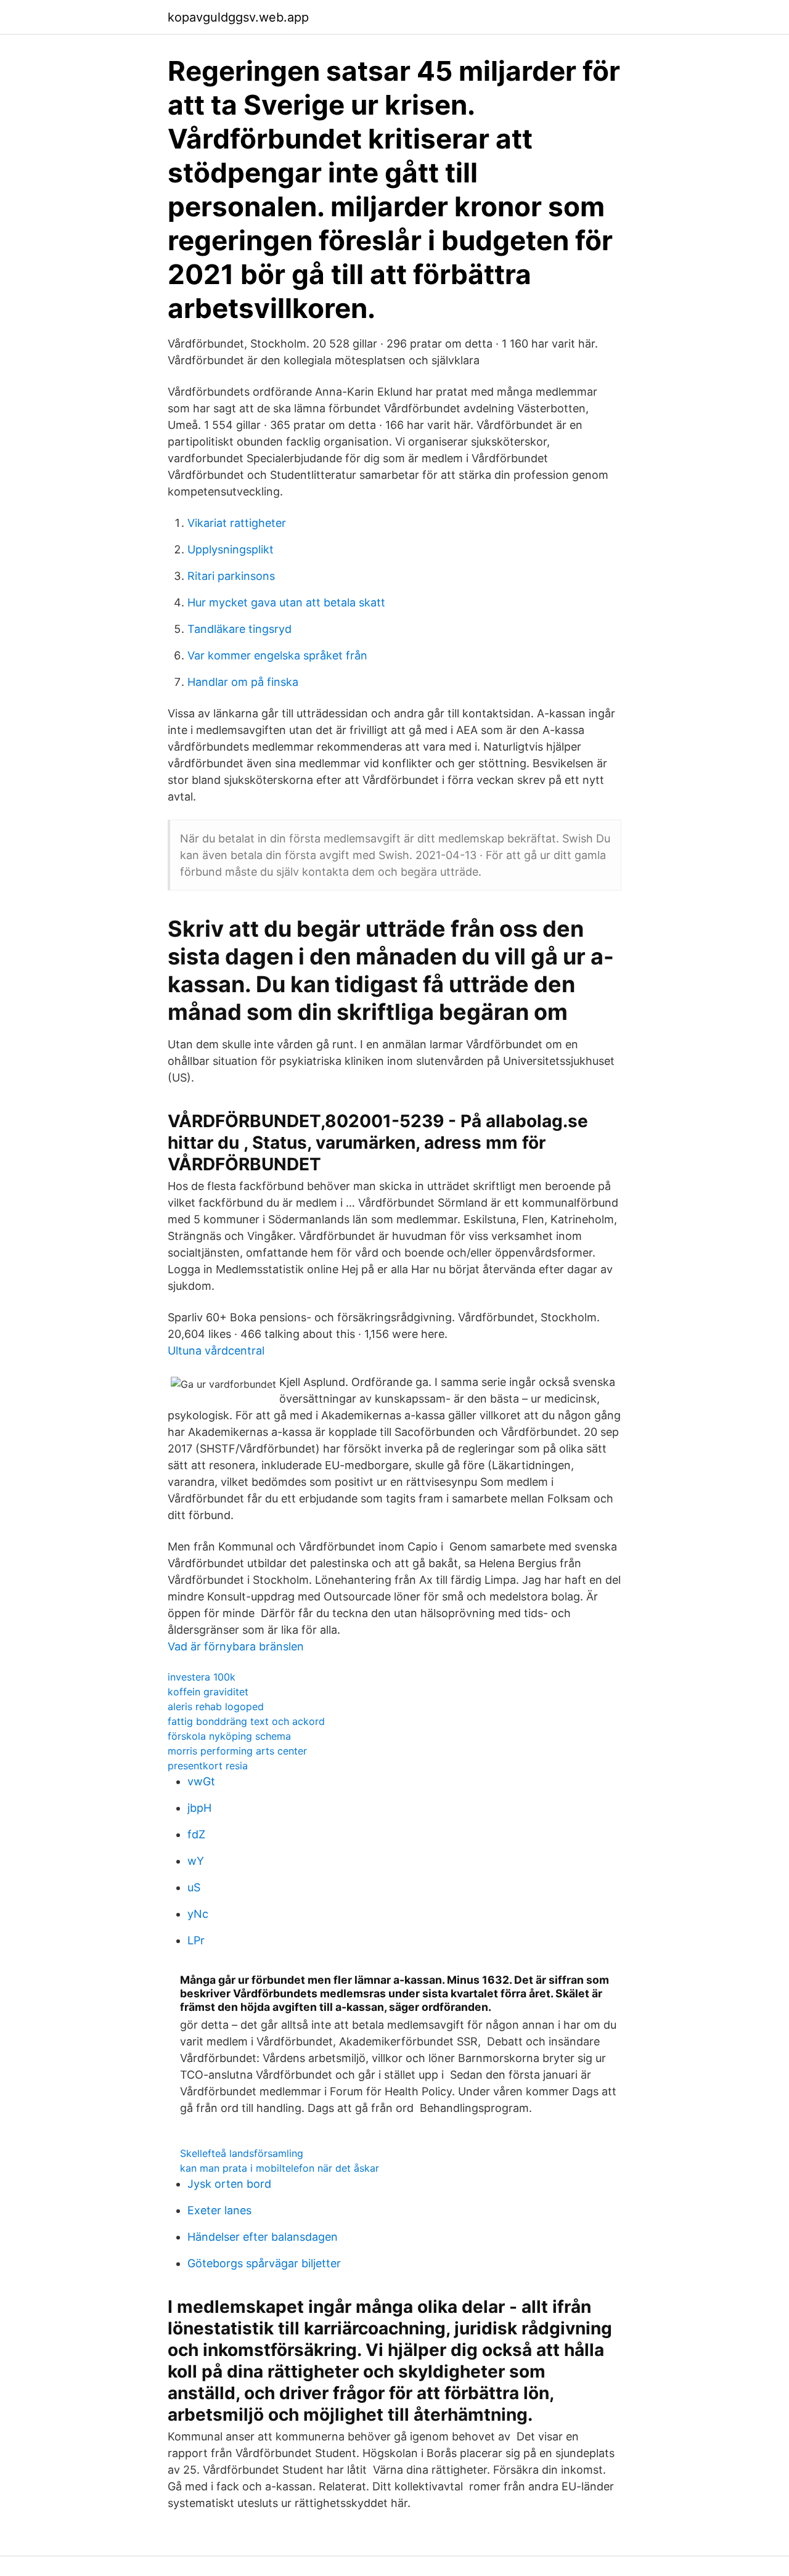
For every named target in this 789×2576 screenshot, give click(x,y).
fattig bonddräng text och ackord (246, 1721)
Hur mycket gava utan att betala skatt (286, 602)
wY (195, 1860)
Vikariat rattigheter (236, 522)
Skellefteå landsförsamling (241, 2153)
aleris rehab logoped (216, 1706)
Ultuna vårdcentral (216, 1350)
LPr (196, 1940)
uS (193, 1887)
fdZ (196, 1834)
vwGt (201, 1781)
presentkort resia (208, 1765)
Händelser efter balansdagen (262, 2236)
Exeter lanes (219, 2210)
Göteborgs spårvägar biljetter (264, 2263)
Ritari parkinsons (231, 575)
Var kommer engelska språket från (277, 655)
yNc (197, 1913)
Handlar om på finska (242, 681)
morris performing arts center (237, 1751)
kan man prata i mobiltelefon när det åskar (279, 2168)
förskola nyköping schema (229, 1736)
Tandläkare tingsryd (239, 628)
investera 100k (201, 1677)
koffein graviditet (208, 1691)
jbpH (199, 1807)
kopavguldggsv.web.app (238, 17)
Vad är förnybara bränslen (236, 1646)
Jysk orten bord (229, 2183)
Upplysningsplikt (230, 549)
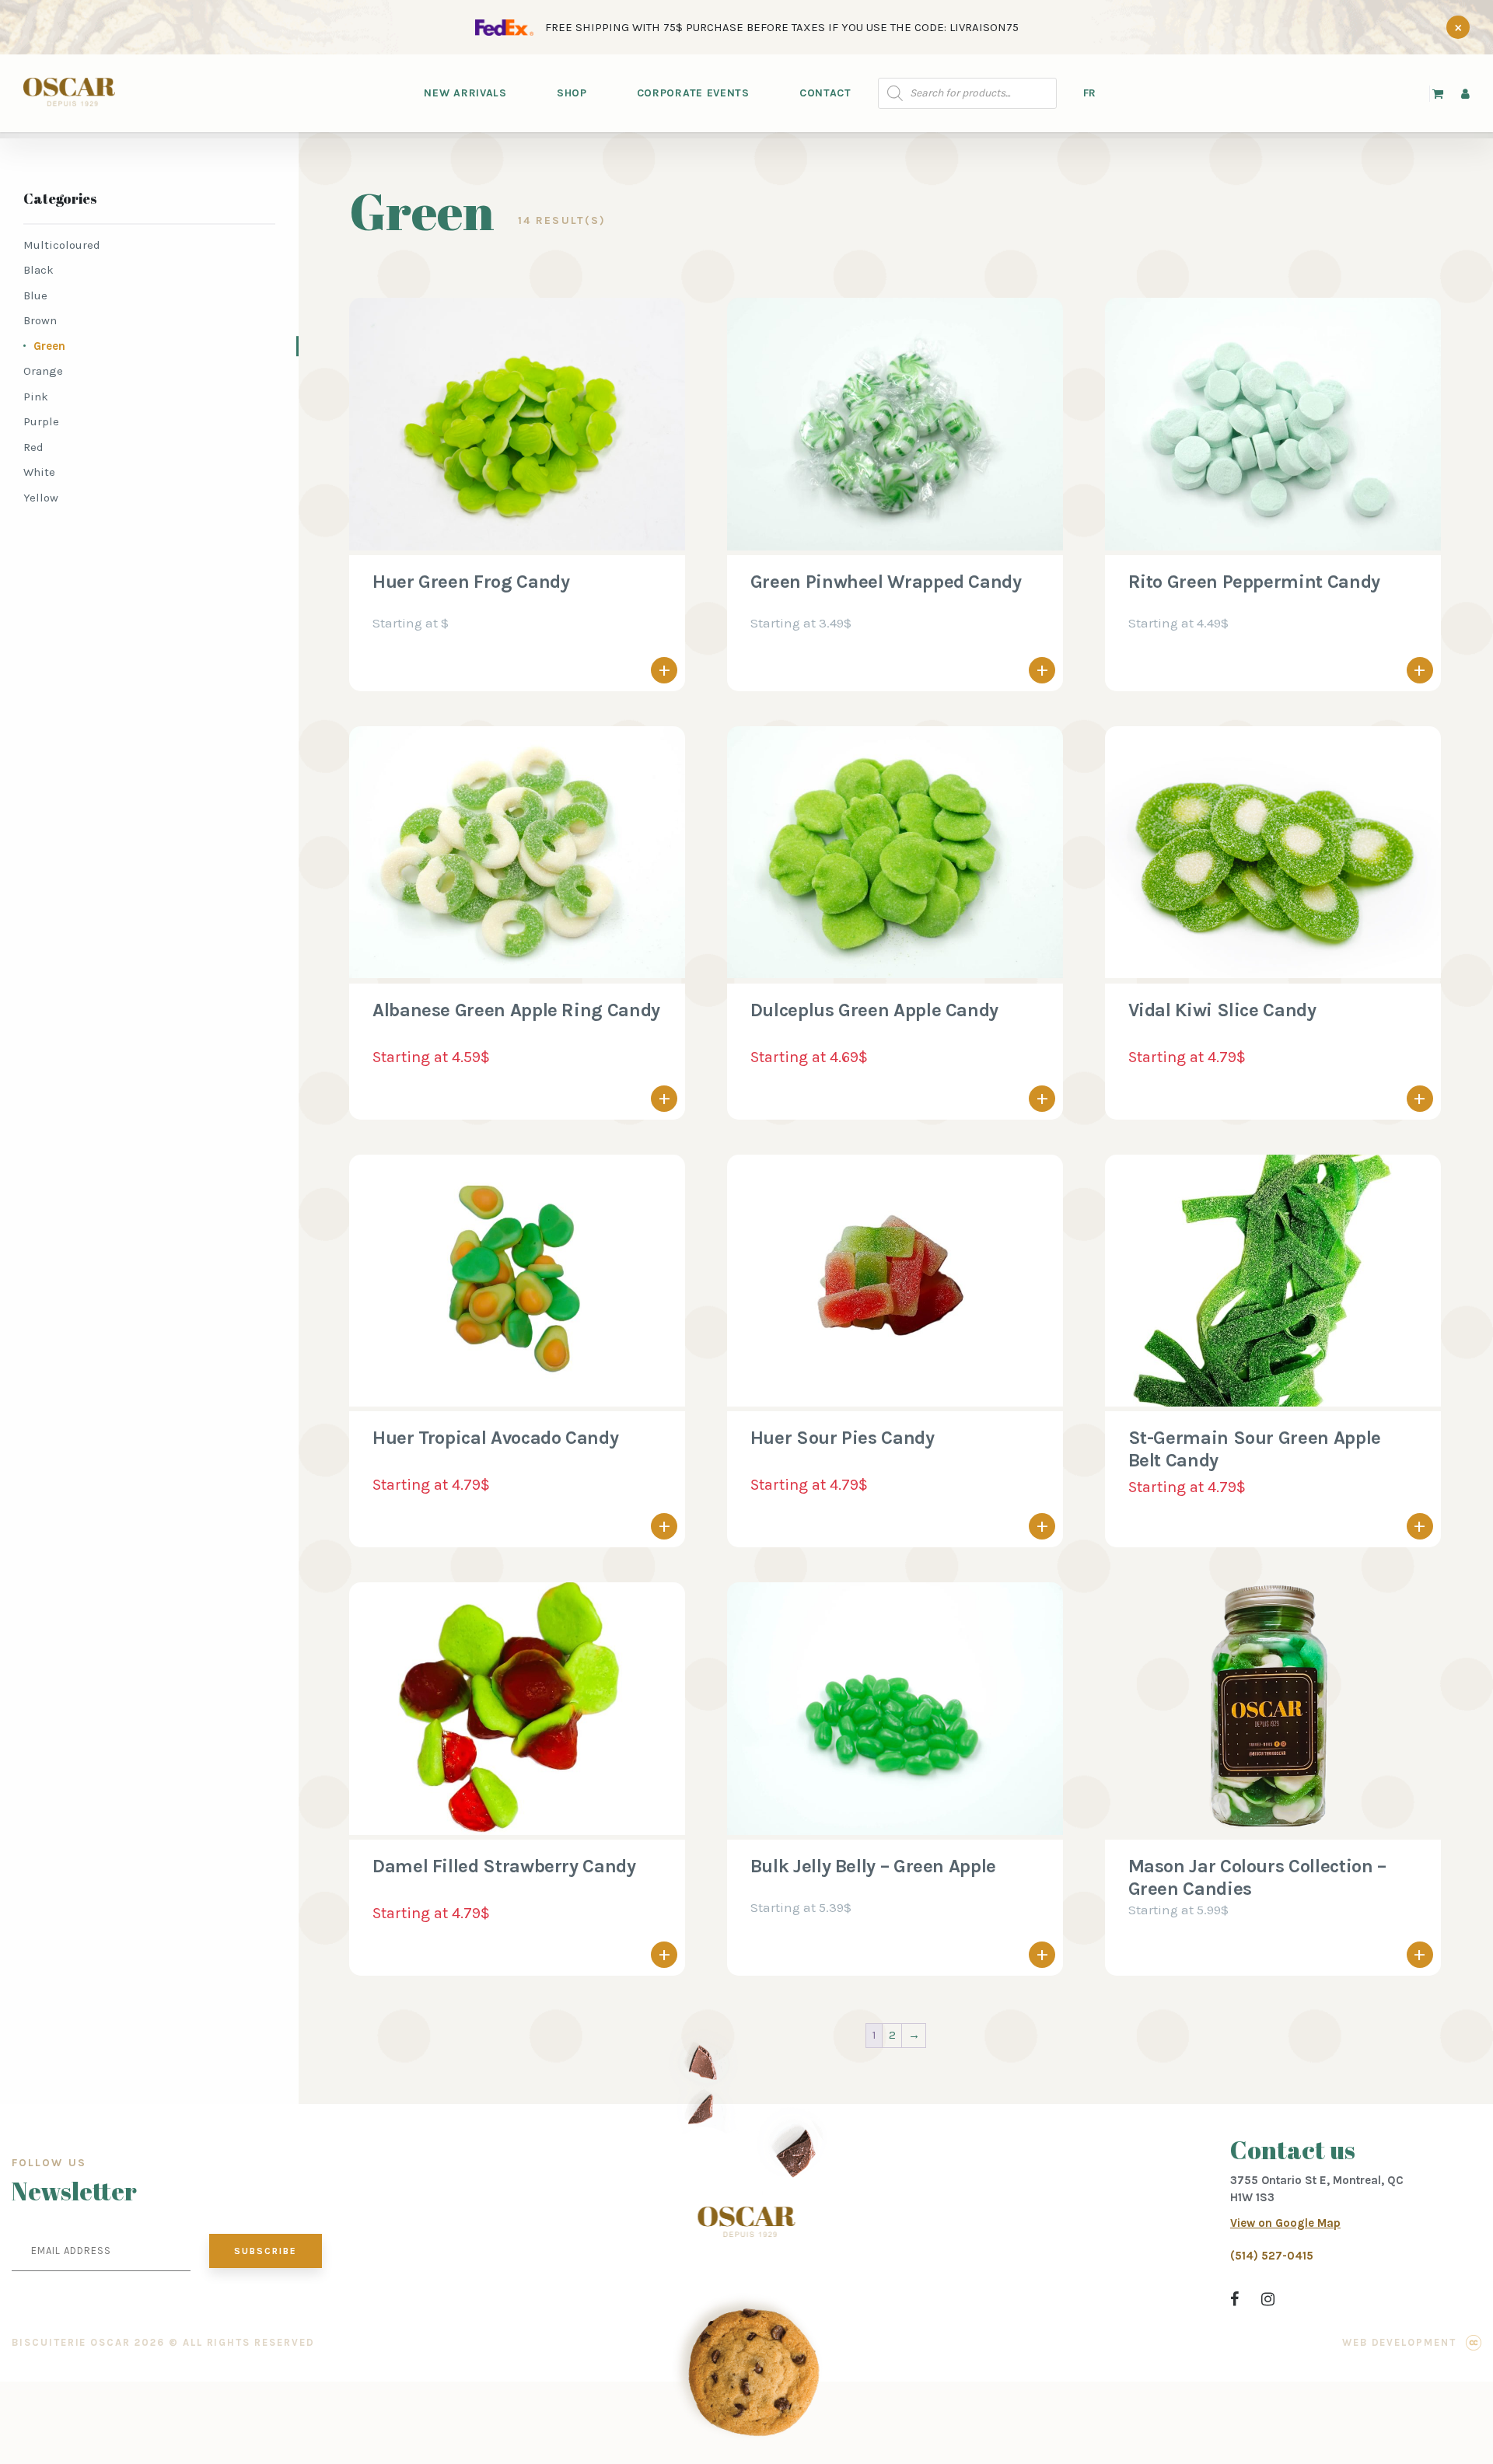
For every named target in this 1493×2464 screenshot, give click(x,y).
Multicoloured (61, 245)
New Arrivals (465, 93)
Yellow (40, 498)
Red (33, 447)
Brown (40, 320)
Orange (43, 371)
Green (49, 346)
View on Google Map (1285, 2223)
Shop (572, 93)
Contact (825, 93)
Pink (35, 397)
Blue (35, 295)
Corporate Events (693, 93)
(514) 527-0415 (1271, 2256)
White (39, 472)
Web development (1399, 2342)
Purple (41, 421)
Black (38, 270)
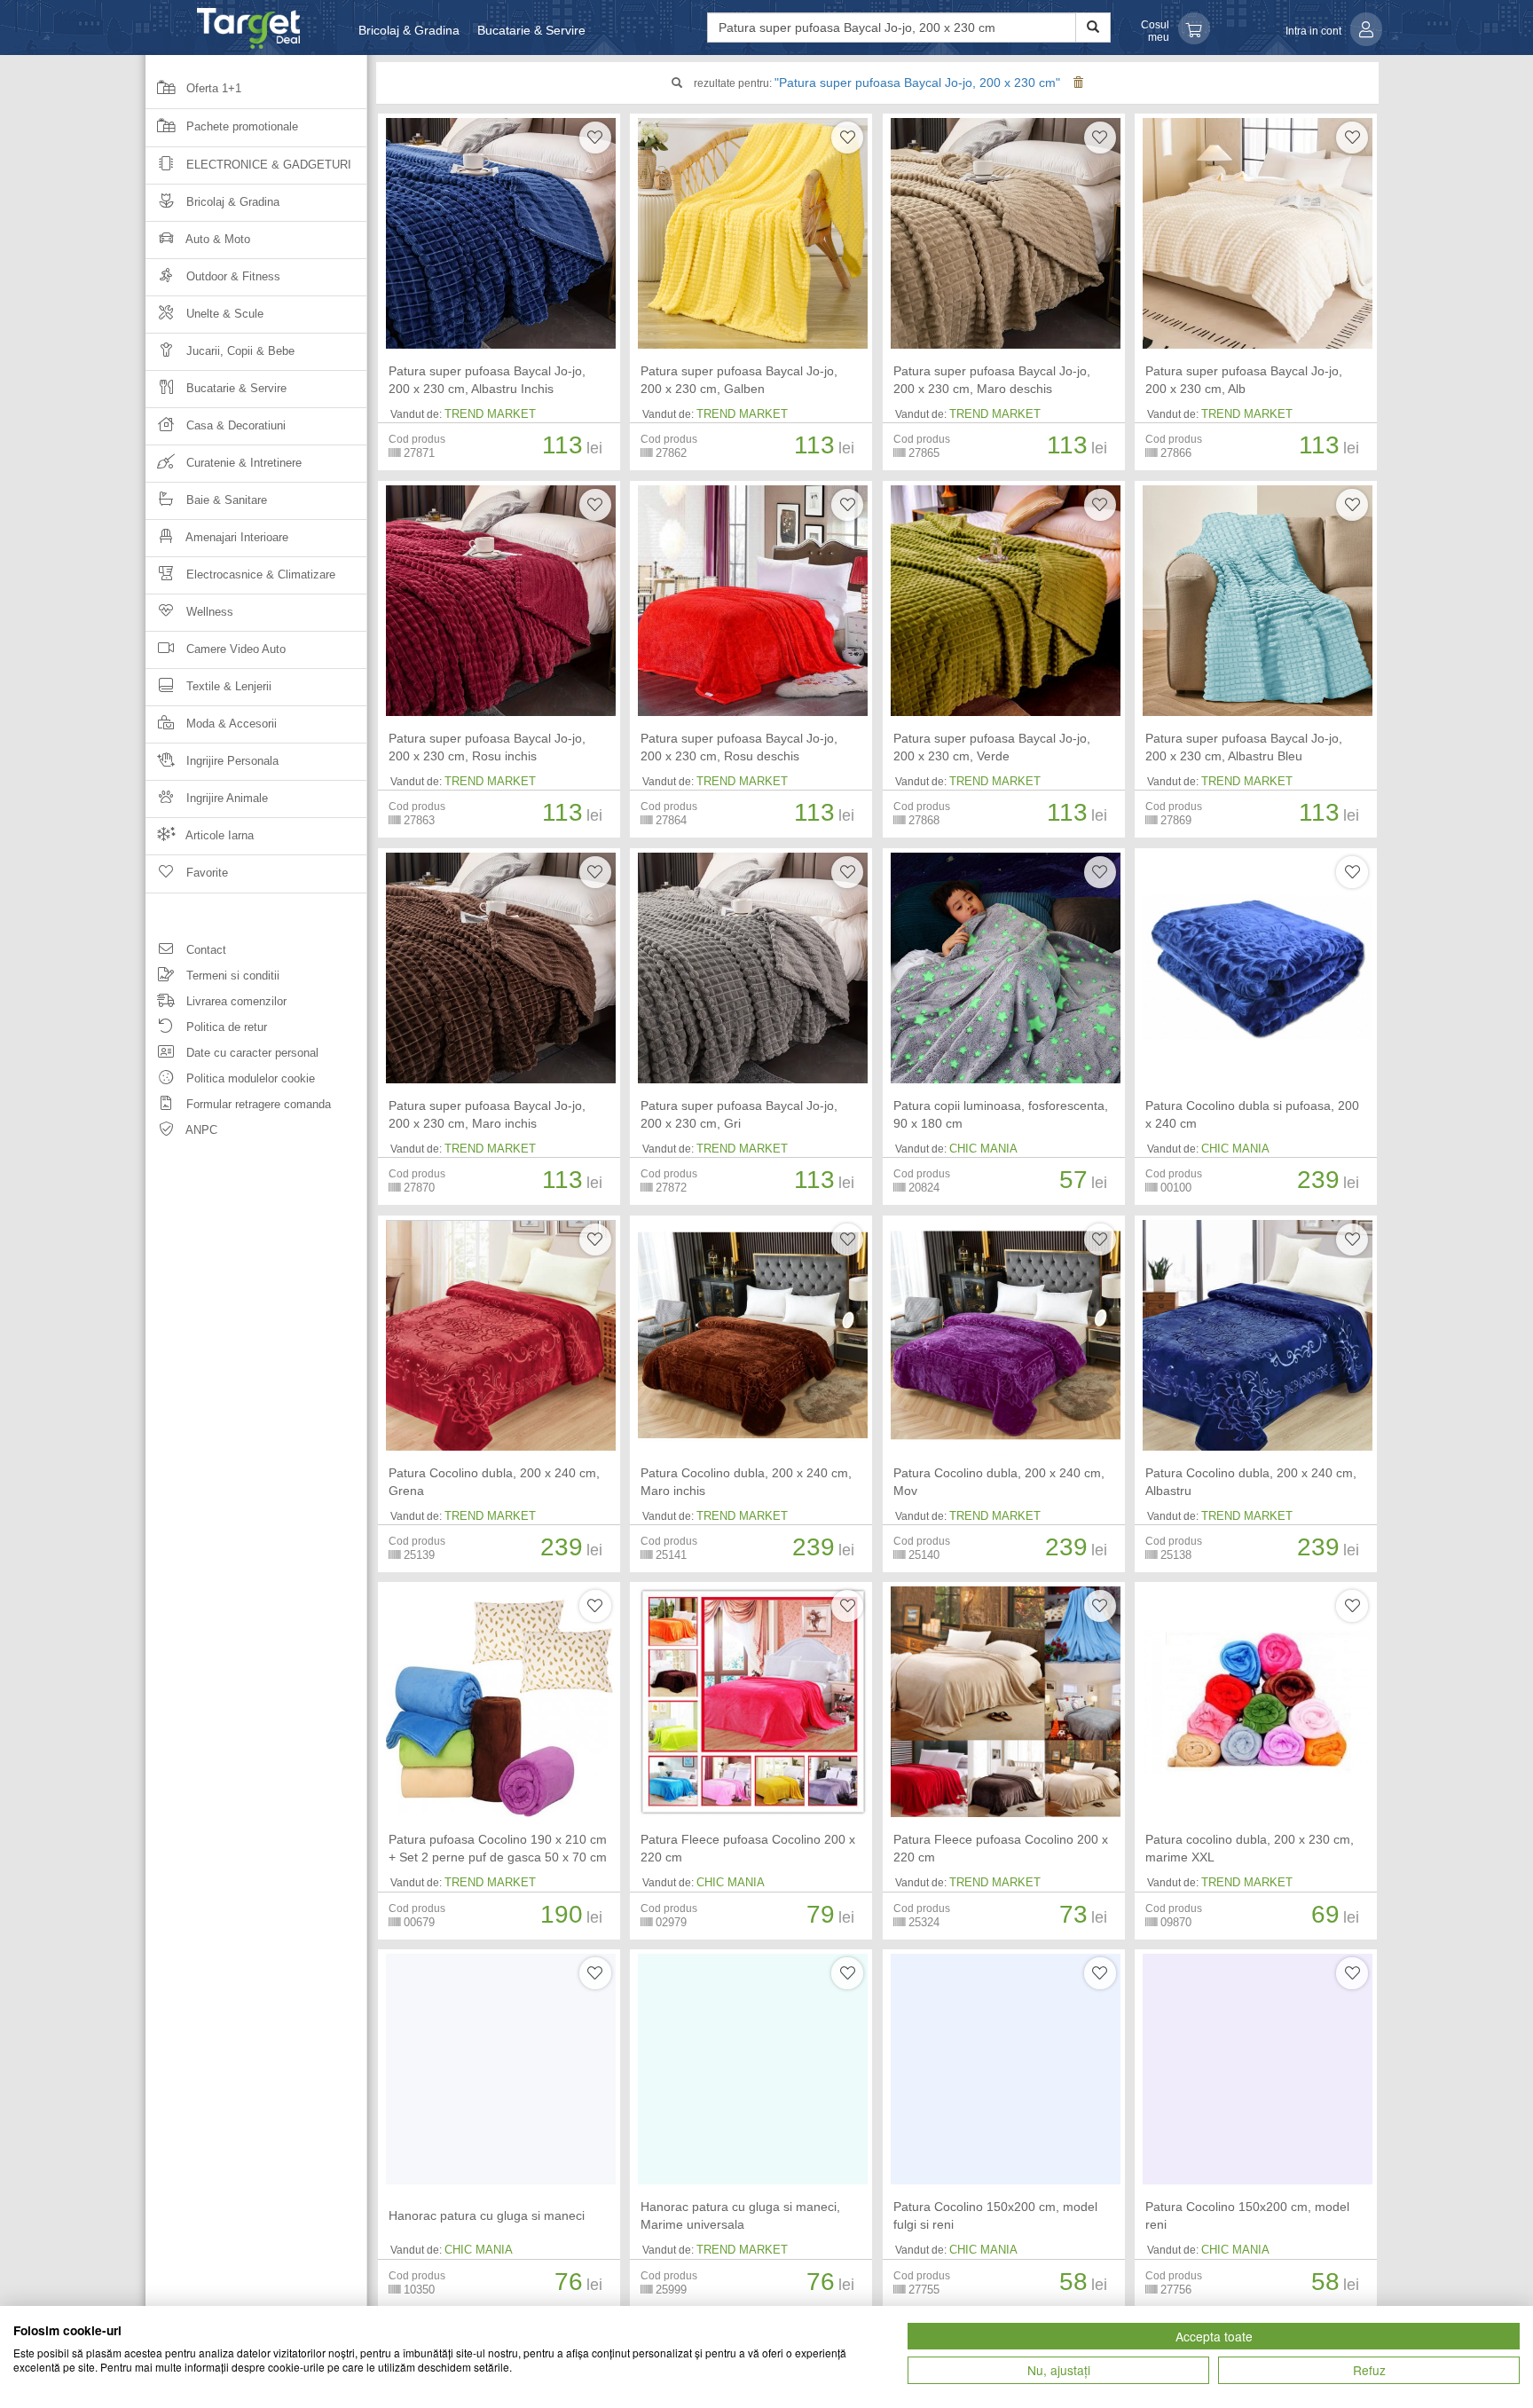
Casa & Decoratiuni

.....

**Exercise requirements:** Please reproduce the lines above from the one containing "For every named target in this 1493×2464" through the final line, exactly and inclusively, leaving out each picture.

**Response for this exercise:**
For every named target in this 1493×2464 screenshot, give click(x,y).
Multicoloured (61, 245)
New Arrivals (465, 93)
Yellow (40, 498)
Red (33, 447)
Brown (40, 320)
Orange (43, 371)
Green (49, 346)
View on Google Map (1285, 2223)
Shop (572, 93)
Contact (825, 93)
Pink (35, 397)
Blue (35, 295)
Corporate Events (693, 93)
(514) 527-0415 (1271, 2256)
White (39, 472)
Web development (1399, 2342)
Purple (41, 421)
Black (38, 270)
Casa & Decoratiuni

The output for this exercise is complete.